The black book also lists politicians like Mirko Coratti (Democratic party member and president of the Assembly, who police say wanted €150,000 (US$ 184,000) in exchange for a € 3 million (US$ 3.7 million) payment from the Municipality to Buzzi’s empire. He is under investigation.
But Buzzi also gave money to Alemanno’s challenger, donating € 30,000 (US$ 36,858) to the electoral campaign of Ignazio Marino, who defeated Alemanno in the 2013 election. Marino has not been charged and is not under investigation.
The cooperative’s reach was impressive. Marino, an outsider in his own party (Democratic Party), reports weeks of personal attacks for trivial reasons, like being fined for parking his car (a Fiat Panda) in the city center. He says now that those attacks came because he was trying to break the Buzzi system. The police think that he might be personally in danger and have assigned a security detail to protect him.
Meanwhile, investigators say the Lazio Region, which surrounds Rome, was also targeted by the Mafia Capitale. The president of the Region, Nicola Zingaretti, decided to suspend all recent tenders pending an internal investigation into whether companies or cooperatives linked to the Mafia Capitale are working within the Region’s public services.
‘From the South’ Talks about the Mafia
Da sud, or “From the South,” is an association that was born in Calabria and a few years ago moved to Rome to promote a ”social anti-mafia” movement of grass-roots citizens ready to fight the Mafia.
“We started connecting episodes and names. We made our investigations and we discovered that the system was very much the same. Whole parts of the city are in the hands of clans; they provide services, they give jobs, they help a family if someone goes to jail, they provide protection from little crimes. If you pay them you can be much more secure than with the police.
“In some neighborhoods (Tor Bella Monaca, La Romanina, San Basilio, Ostia –all poor suburbs of Rome), the only economy that exists is drug trafficking, and you have the ‘vedette’ (the look out), the families that hold the drugs. It is the the same social economy as in Scampia (Naples),” an area controlled by the Camorra.
Chirico said people in Rome did not want to believe they had a problem.
“It was very difficult (to convince) citizens from Rome, and also from the rest of Italy (outside) the South. They have a strong resistance against the idea that they live in a territory where the anti-state is strong just as in Sicily or in Calabria. Little by little they could accept that in Rome there is a money laundering for illegal Mafia earnings, but still there is a strong denial.

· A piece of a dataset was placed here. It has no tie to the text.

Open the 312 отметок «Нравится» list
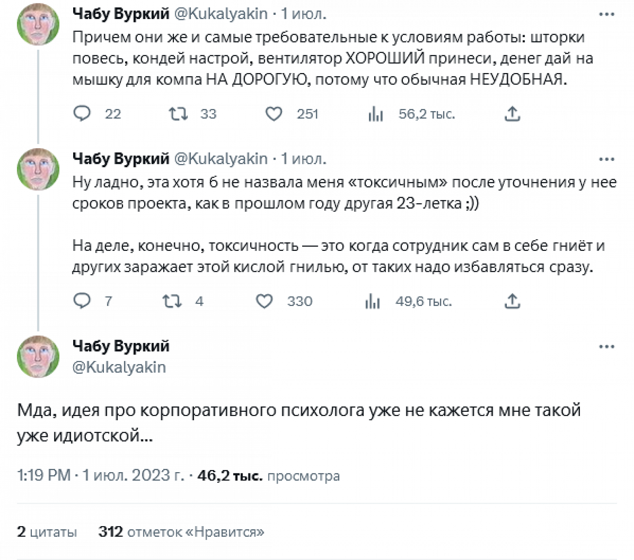This screenshot has width=634, height=560. (181, 532)
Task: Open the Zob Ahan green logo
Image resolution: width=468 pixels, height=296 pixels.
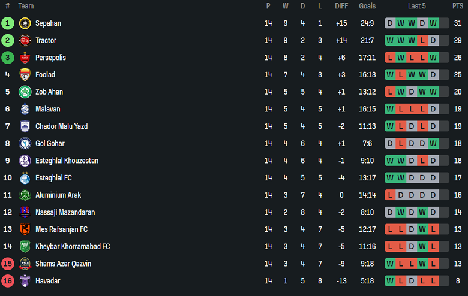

“The signals were all there: homicides, investigations, seizures. Everything showed that the different Mafia groups were getting organized in Rome. The first sentence for Mafia (activities) in Rome was given last June. This is a first step to overcome this cultural resistance, but we will see if it will be kept (up)”.
Chirico said he was worried when he heard about the concept of Middle World.
“I felt a strong concern and anxiety. I wasn’t much surprised, since many names that are in the investigation were known to us, but learning that there is this pervasive infiltration of organized crime in the social sector is scary. It’s like organized crime in Rome not only provides informal social services, but it’s also working in the official welfare system.
“The second thing I thought is that this is not the end,” Chirco said, noting that only parts of the organization have been revealed. “We still aren’t talking about drugs,” he said. “Because despite what we heard in the taped conversation, the main business in Rome is still drug trafficking.”